Nadie quiere discutir la irracionalidad sobre la que se asienta el sistema económico dominante. La mitad de la población mundial está sumida en la pobreza a causa de la avaricia de unos pocos. La problemática medioambiental también es resultado de un sistema que prioriza el aumento de la tasa de ganancia sobre el cuidado del medio ambiente. Se estima que, si seguimos a este ritmo, solo nos queda un siglo antes de que el calentamiento muestre sus verdaderos efectos. La discusión, por tanto, es irracional.
En conclusión, analicemos lo dicho: la injusticia ya está presente, aunque se quiera negar cínicamente. La exclusión es un hecho. Por tanto, el aborto solo apresura la muerte, y tal vez salva la vida de quien se somete a este procedimiento, en un típico debate de éticas utilitaristas. Sin embargo, si no se interrumpe el embarazo, solo queda confiar en el azar. Como dictan algunas filosofías, el futuro del recién nacido dependerá de su ingenio para alcanzar un “gran futuro”, si es que logra tomar las riendas de su vida sin morir antes, lo cual es cínico, considerando que quienes no pueden “progresar” solo tienen como opción morir en agonía.

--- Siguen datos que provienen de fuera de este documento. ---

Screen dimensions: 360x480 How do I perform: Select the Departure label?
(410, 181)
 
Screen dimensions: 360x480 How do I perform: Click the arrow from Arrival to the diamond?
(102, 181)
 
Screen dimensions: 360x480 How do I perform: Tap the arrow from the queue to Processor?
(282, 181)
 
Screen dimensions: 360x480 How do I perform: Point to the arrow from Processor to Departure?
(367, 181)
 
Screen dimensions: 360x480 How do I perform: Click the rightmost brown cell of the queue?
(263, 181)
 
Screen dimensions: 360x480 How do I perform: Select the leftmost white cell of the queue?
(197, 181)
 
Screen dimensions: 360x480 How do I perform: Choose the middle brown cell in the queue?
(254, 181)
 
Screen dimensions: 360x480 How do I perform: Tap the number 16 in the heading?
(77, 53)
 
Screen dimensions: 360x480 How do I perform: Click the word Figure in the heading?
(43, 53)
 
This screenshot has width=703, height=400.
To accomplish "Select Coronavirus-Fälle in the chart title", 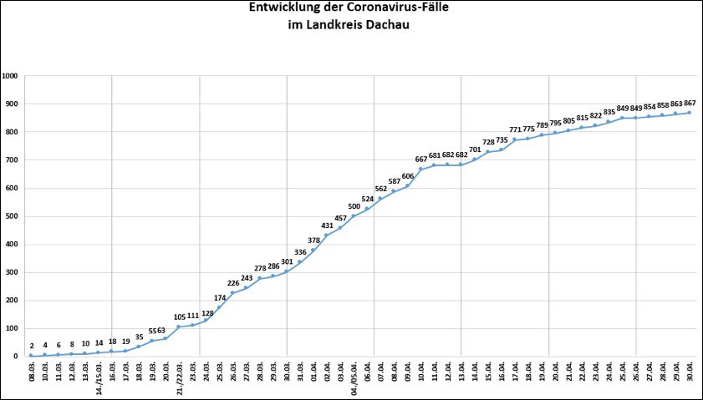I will click(398, 8).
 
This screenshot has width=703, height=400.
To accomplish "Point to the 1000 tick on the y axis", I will click(10, 76).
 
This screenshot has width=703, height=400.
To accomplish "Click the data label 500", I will click(354, 206).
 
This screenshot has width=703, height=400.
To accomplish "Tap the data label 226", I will click(232, 283).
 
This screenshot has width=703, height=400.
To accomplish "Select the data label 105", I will click(179, 317).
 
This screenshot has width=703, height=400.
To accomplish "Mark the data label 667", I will click(420, 159).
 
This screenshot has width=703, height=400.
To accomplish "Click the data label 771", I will click(515, 130).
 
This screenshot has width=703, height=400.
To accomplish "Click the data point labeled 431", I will click(327, 235).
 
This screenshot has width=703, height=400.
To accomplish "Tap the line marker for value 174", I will click(219, 307).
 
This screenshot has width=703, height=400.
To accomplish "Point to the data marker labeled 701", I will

Es importante señalar que las personas que están directamente relacionadas con la negación de los medios para vivir (comida, bebida, etc.) y de la cultura (educación, etc.) —es decir, aquellas afectadas por la pobreza producto de un sistema injusto— son las más afectadas por el aborto. Si la pobreza es una forma de exclusión, la pobreza en la mujer duplica su exclusión, sin mencionar las interacciones entre la exclusión por pobreza y otras formas de exclusión.

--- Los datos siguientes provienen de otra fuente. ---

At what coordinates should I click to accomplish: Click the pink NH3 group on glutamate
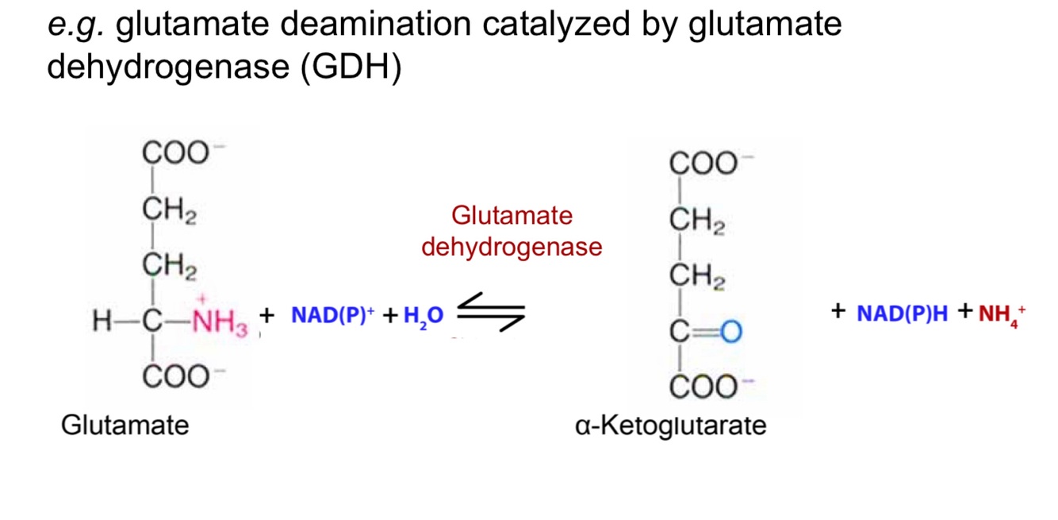tap(220, 322)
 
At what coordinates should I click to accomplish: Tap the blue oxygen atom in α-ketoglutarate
tap(730, 332)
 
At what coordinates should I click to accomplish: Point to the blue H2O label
tap(424, 316)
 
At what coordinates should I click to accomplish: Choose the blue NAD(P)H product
tap(902, 314)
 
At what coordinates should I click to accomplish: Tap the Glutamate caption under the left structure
tap(125, 425)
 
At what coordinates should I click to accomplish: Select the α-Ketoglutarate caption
tap(671, 426)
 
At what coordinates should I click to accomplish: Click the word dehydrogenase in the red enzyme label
tap(512, 247)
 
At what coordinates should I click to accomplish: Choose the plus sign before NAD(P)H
tap(838, 312)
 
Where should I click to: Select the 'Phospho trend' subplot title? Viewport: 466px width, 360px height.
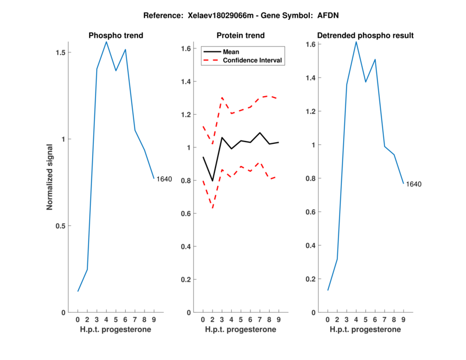click(x=116, y=36)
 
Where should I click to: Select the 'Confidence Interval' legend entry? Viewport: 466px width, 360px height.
click(x=253, y=60)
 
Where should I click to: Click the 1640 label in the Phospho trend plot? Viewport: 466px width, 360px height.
click(x=164, y=179)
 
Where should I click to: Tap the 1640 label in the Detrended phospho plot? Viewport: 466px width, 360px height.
click(x=414, y=184)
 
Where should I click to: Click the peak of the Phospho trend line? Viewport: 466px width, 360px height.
click(x=106, y=42)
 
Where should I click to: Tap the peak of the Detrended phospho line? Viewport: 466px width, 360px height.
click(x=356, y=41)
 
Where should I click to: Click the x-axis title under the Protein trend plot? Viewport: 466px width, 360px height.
click(x=241, y=330)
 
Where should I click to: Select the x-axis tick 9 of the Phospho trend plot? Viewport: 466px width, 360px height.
click(x=154, y=320)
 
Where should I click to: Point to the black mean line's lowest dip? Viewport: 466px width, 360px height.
click(x=213, y=181)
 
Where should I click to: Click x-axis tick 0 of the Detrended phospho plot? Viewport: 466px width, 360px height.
click(x=328, y=320)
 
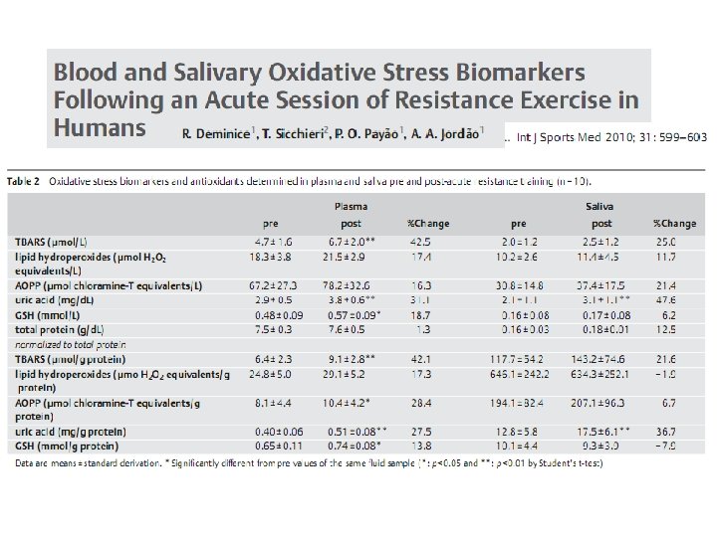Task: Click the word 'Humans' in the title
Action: (x=100, y=127)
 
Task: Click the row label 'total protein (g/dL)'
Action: (x=62, y=328)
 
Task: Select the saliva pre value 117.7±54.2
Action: (x=519, y=358)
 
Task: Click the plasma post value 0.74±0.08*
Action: (x=354, y=448)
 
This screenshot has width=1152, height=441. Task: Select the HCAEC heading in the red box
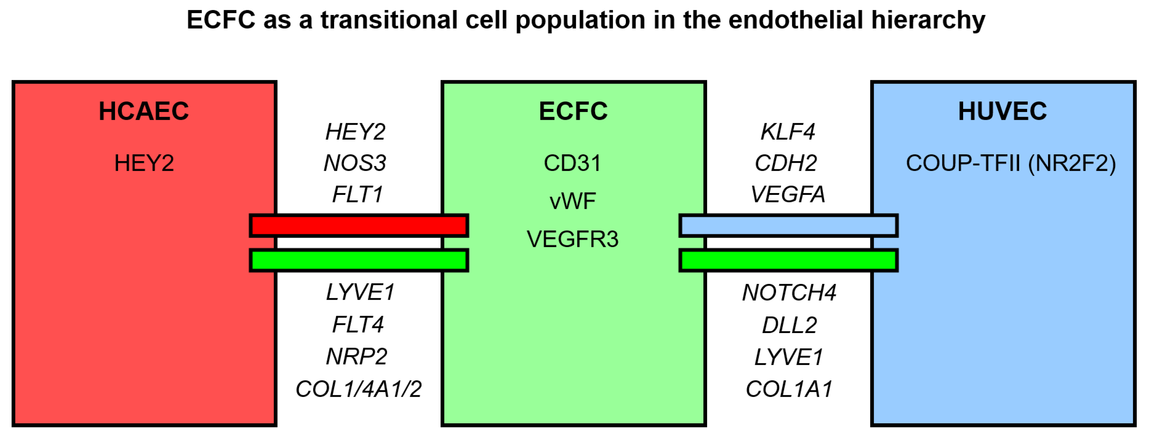pyautogui.click(x=143, y=111)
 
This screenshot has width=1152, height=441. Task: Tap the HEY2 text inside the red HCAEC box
pyautogui.click(x=143, y=163)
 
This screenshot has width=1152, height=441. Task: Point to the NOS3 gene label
pyautogui.click(x=355, y=163)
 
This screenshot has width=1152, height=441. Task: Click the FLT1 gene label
pyautogui.click(x=357, y=194)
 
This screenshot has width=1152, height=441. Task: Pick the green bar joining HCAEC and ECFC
pyautogui.click(x=359, y=260)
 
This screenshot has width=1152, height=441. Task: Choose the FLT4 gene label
pyautogui.click(x=358, y=324)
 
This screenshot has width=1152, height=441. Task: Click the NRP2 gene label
pyautogui.click(x=356, y=357)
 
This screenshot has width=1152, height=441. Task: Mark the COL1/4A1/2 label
pyautogui.click(x=358, y=389)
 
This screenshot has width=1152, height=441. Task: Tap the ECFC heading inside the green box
pyautogui.click(x=573, y=111)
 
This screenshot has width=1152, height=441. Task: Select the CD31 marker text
pyautogui.click(x=572, y=163)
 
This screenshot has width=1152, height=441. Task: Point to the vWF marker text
pyautogui.click(x=572, y=201)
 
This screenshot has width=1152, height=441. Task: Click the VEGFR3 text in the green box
pyautogui.click(x=572, y=239)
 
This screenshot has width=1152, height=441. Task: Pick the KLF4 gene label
pyautogui.click(x=788, y=132)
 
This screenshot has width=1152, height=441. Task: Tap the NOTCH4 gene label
pyautogui.click(x=789, y=293)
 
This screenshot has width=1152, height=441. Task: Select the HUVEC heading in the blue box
pyautogui.click(x=1002, y=111)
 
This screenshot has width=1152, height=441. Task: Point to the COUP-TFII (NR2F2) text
pyautogui.click(x=1011, y=163)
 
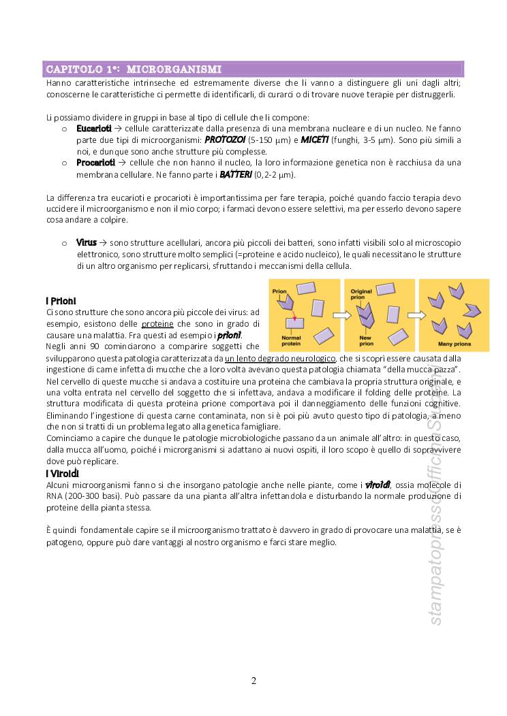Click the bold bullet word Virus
(x=87, y=242)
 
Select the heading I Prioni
(x=61, y=301)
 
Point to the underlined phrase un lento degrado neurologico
(x=280, y=358)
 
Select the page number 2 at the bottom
(x=253, y=681)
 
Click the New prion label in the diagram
(x=365, y=340)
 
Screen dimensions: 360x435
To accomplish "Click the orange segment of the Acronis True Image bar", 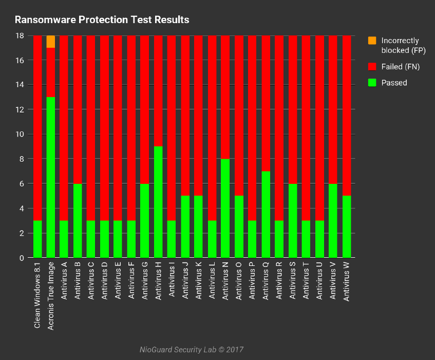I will (51, 42).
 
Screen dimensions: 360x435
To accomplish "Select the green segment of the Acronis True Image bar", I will (51, 177).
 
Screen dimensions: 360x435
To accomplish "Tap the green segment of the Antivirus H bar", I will (158, 202).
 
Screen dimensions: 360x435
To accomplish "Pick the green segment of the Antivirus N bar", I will (225, 208).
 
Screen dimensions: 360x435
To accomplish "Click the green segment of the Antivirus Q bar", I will (266, 214).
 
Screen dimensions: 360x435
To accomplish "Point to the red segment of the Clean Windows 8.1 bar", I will (37, 128).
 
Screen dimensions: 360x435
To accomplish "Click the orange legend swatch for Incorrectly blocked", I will (372, 41).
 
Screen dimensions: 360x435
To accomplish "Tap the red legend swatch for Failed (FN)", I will (372, 67).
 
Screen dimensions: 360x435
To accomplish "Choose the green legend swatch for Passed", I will (372, 83).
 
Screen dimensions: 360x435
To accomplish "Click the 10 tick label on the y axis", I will (21, 135).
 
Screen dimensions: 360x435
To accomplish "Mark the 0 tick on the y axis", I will (22, 258).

Por tanto, estar a favor del aborto es una decisión racional y utilitarista (las mejores consecuencias para el mayor número de personas) dentro de la irracionalidad que ha creado un sistema empobrecedor. Aunque esta postura va en contra de la vida, estar en contra del aborto es una posición cínica. La defensa del “derecho a la vida” se convierte en una excusa para evitar el compromiso de cambiar un sistema que encierra de manera perversa a quienes deben someterse a este doloroso procedimiento.
Quien se aferre cínicamente a la defensa del aborto no puede quedarse de brazos cruzados ante un sistema que conduce a esta contradicción mortal. Del mismo modo, aquellos que reducen la discusión a un asesinato por parte de quienes deciden abortar deben recordar que dejar morir también es matar. Nadie puede considerarse libre de culpa, ya que la muerte acecha en cada esquina, con ojos cansados y mejillas sucias, pidiendo limosna para calmar el hambre. Sin mencionar el hambre espiritual que ha devorado por completo a quienes han visto su dignidad pisoteada por el cinismo de quienes hablan del derecho a la vida y conviven con el martirologio, sin ninguna ley que castigue a quienes dejan morir.

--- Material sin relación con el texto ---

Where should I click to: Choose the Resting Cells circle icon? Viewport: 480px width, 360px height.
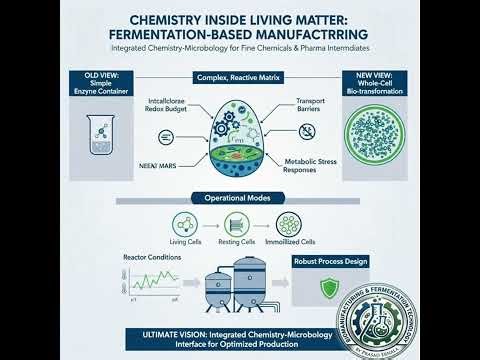point(237,224)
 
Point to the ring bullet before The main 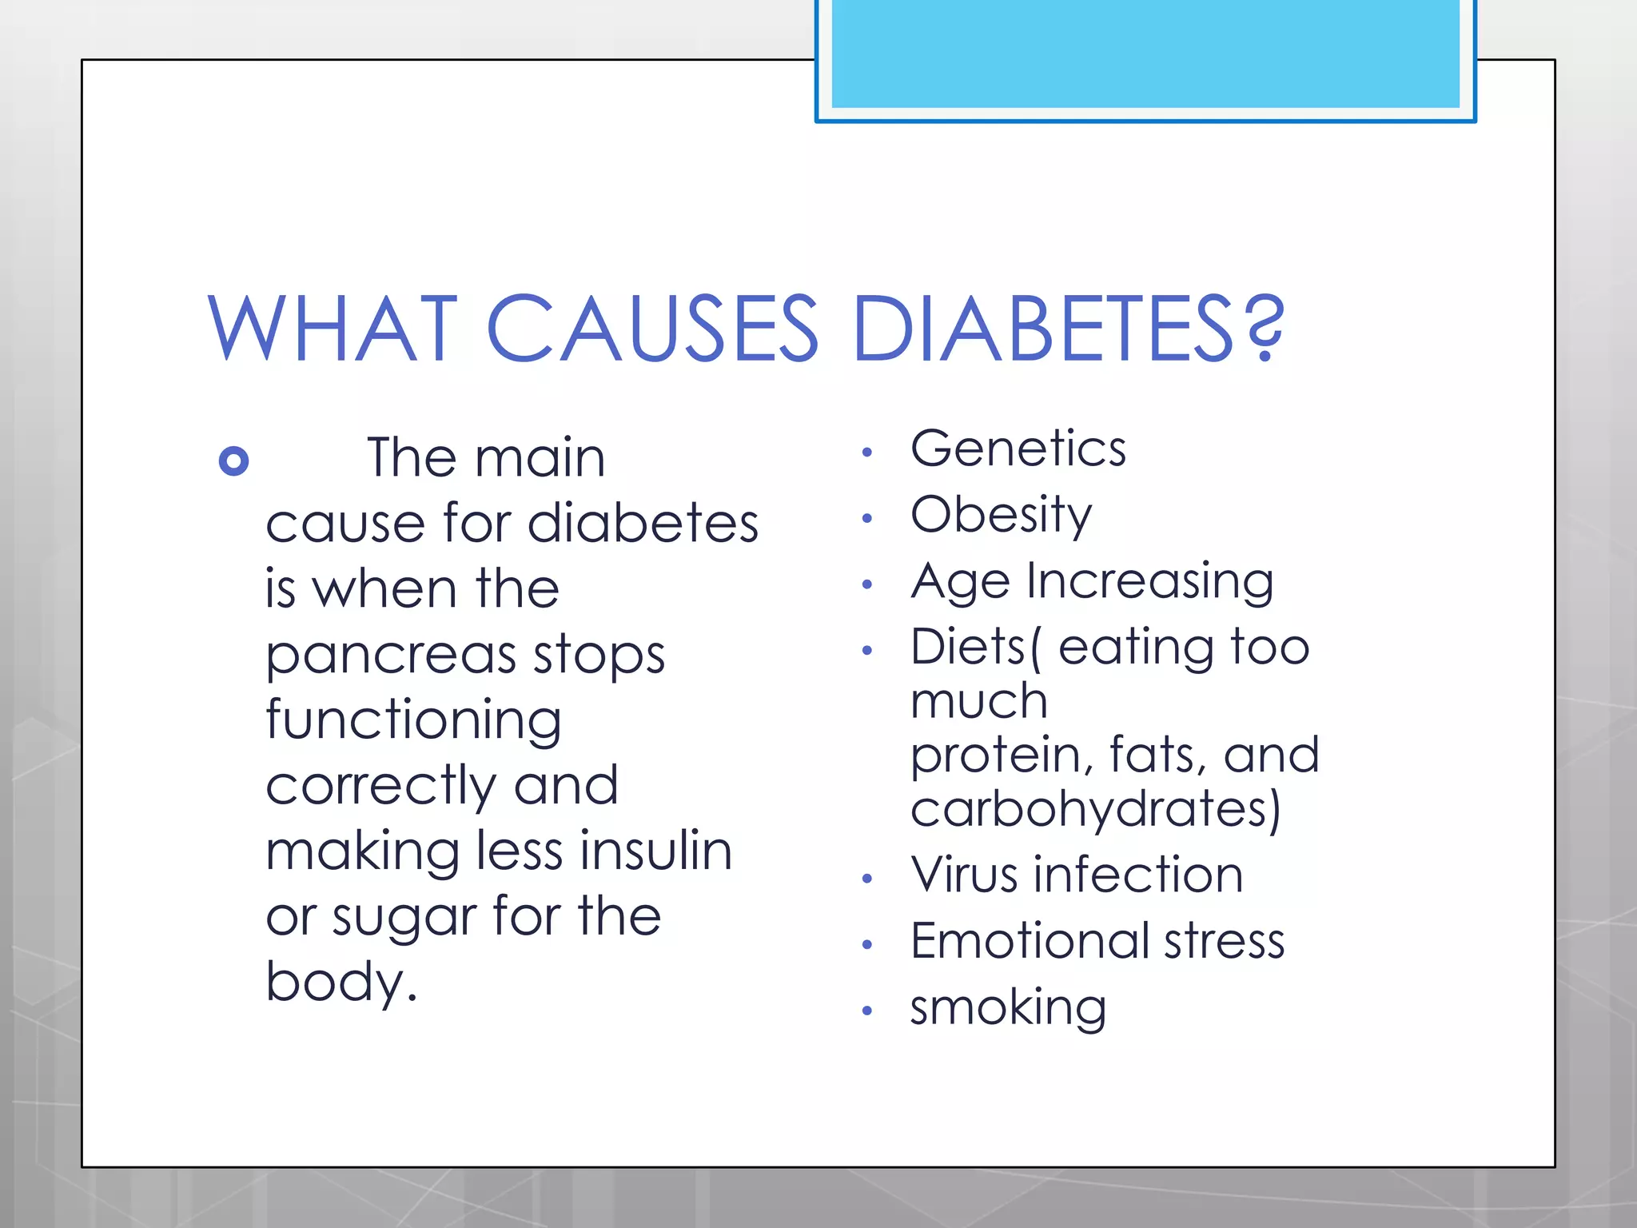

Imaginemos, una vez más, un incendio en un décimo piso donde solo queda morir incinerado. Una posible respuesta (aunque no solución) a este problema es el suicidio mediante la ingesta de algún fármaco o tirarse por la ventana. El cínico alegará que tirarse por la ventana es la solución más provechosa para respetar el derecho a la vida hasta la muerte, pues existe una pequeña posibilidad de sobrevivir. Sin embargo, el crítico debería preguntar: ¿por qué la única salida a este problema es la muerte?